### GOAL OF THE EXERCISE
Starting at the line that contains "You are a GUI" and ending at the line that contains "(x=329, y=64)", write those lines out as a JSON list of strings, one string per line, skipping any blank lines. Leave the pictures out.

### RAW DATA
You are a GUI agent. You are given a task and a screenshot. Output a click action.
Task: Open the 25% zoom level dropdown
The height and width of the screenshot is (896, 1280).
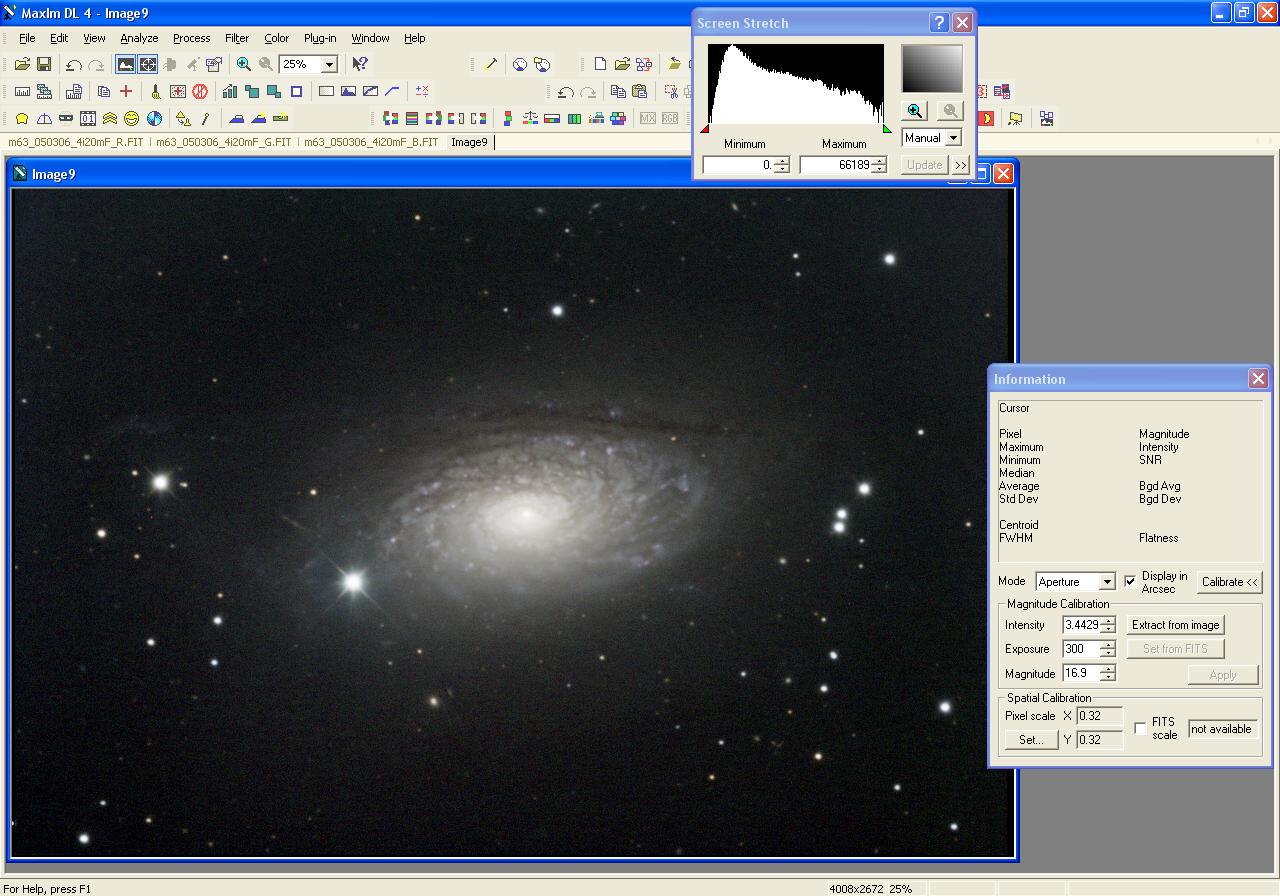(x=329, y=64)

...

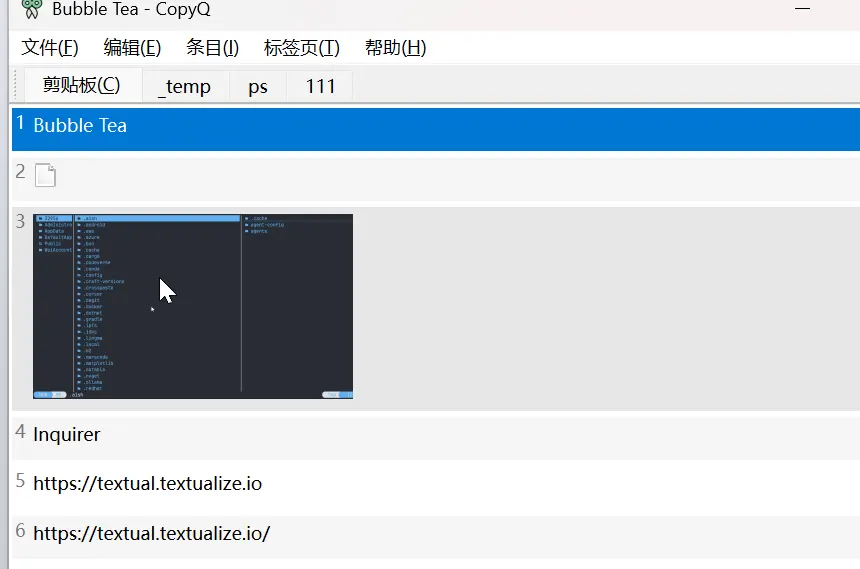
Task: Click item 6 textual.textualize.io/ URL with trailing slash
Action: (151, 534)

### ANSWER FOR THIS EXERCISE
[
  "You are a GUI agent. You are given a task and a screenshot. Output a click action.",
  "Task: Open the 25% zoom level dropdown",
  "The height and width of the screenshot is (896, 1280).",
  "(x=329, y=64)"
]